# Exercise brief
Reproduce each of the items below verbatim, and omit the pictures from your answer.

# Extracted data
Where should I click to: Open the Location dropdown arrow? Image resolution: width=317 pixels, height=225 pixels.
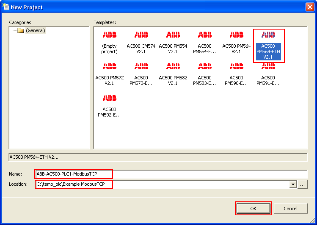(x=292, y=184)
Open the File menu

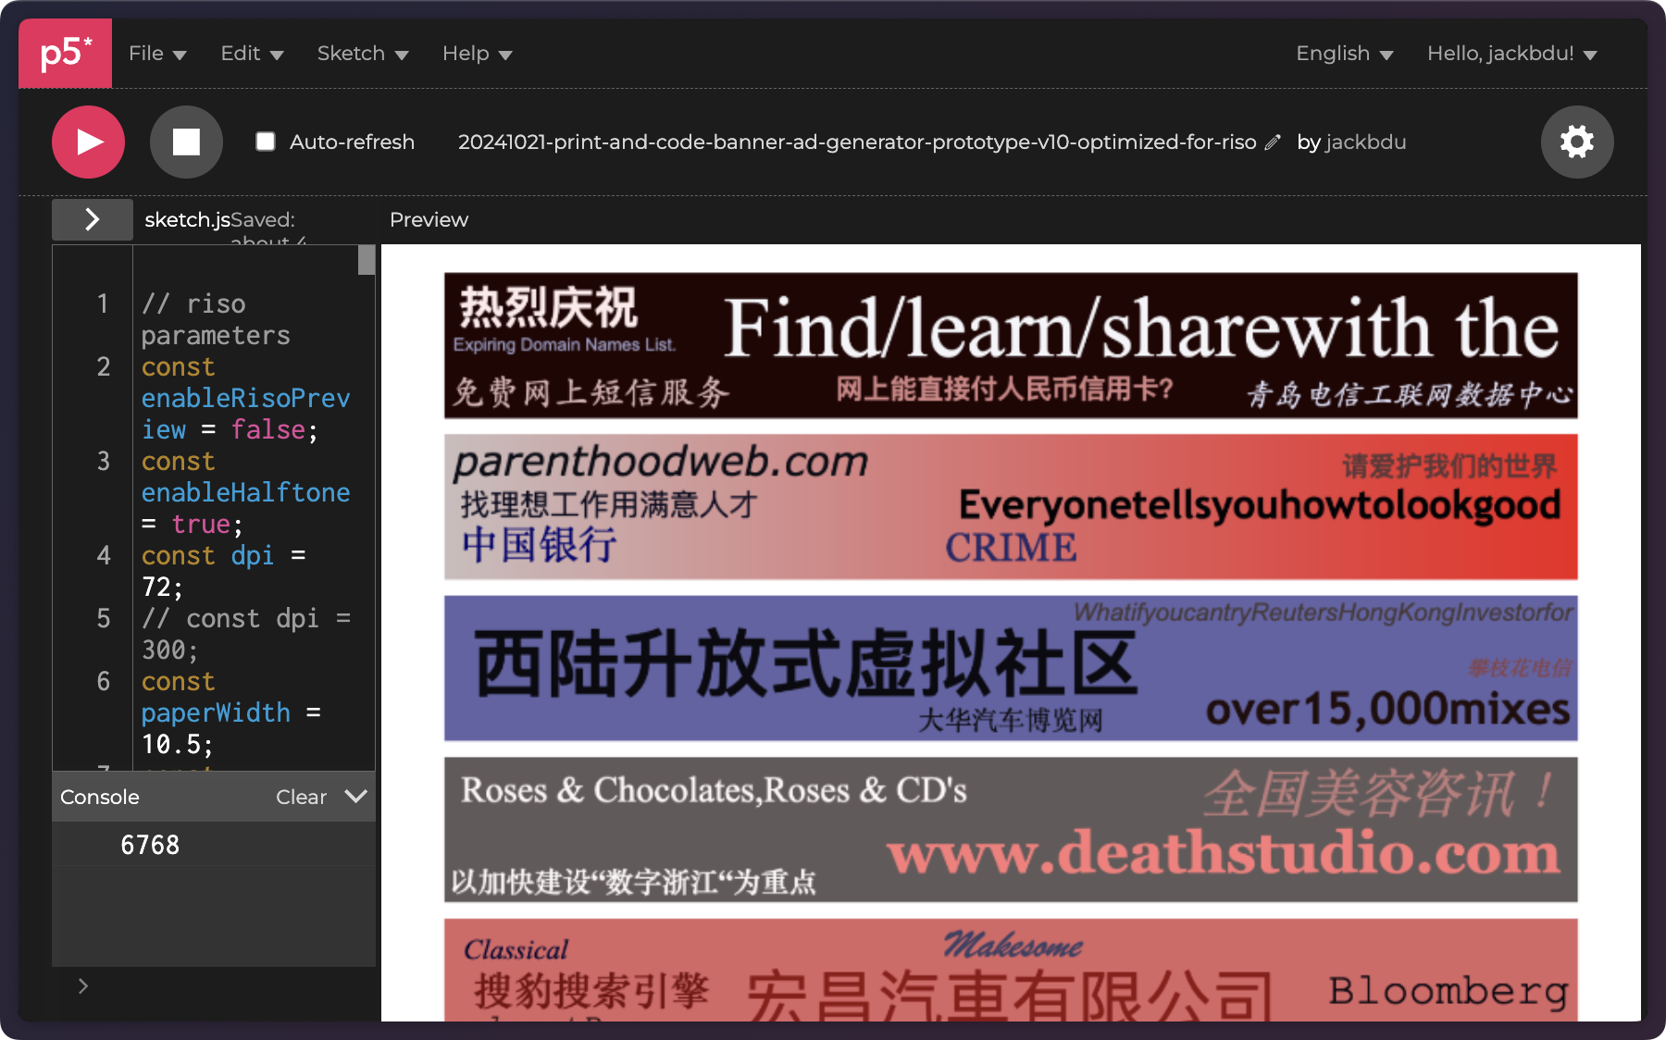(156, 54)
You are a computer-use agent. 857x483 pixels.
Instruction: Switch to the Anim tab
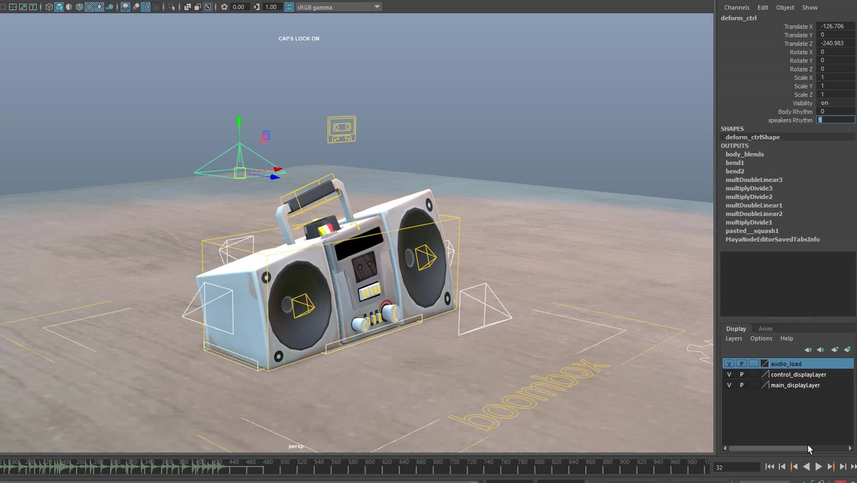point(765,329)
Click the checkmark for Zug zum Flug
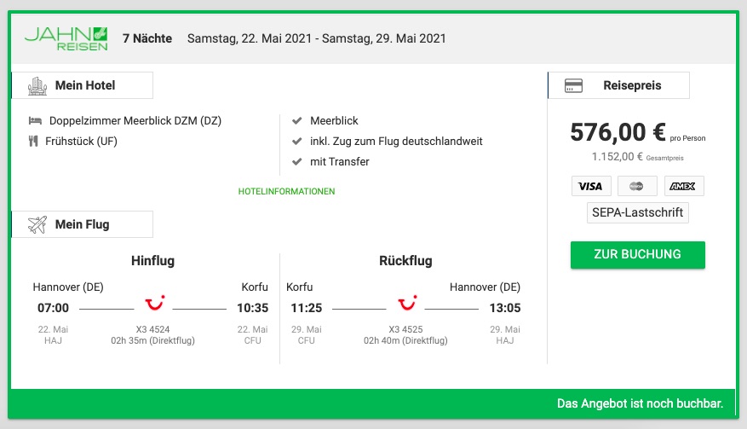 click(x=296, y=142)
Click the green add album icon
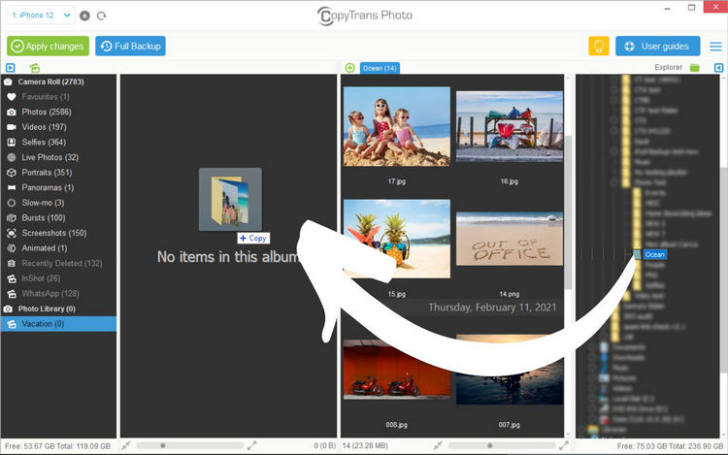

# Completed exercise
Where should I click to: Open the Location dropdown arrow? Image resolution: width=317 pixels, height=225 pixels.
(x=292, y=184)
Open the File menu

(156, 54)
You are a computer-use agent. 857x483 pixels.
Instruction: Switch to the Anim tab
point(765,329)
Click the checkmark for Zug zum Flug
 click(x=296, y=142)
Click the green add album icon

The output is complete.